Wenn ich dann hier Grün kriege und losradle, während die Autofahrenden noch warten müssen, vermute ich immer, dass die meisten Autofahrenden nun denken, die Radlerin fahre wieder mal bei Rot. Und ich vermute, mit der Zeit wird sich das ändern, und man hat sich an die neue Anlage gewöhnt. 

Natürlich wird hier - wenn auch nicht so häufig - immer noch falsch geparkt.

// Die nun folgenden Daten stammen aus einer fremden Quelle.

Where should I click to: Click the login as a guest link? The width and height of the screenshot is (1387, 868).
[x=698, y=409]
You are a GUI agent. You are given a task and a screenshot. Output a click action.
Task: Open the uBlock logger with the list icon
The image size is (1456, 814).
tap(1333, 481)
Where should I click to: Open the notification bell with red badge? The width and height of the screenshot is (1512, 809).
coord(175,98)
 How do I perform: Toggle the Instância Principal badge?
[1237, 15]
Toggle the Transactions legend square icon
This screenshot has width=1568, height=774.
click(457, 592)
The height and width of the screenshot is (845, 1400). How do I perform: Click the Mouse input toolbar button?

Auf dem oberen Bild der Collage sieht man rechts einen weißen Kastenwagen auf der Sperrfläche stehen, links steht einer halb auf dem Gehweg und halb auf dem Radweg (und ein Autofahrer ist etwas zu weit über seine Haltelinie drüber gefahren). Auf dem unteren Foto habe ich hinter mich fotografiert, weil ein Autofahrer sein Auto direkt vor einer Einfahrt mit den Vorderreifen auf die Fahrradfläche gestellt hat, übrigens mit laufendem Motor. Er saß drin und daddelte auf seinem Handy. Ich hatte aber keine Lust zu einer Diskussion. 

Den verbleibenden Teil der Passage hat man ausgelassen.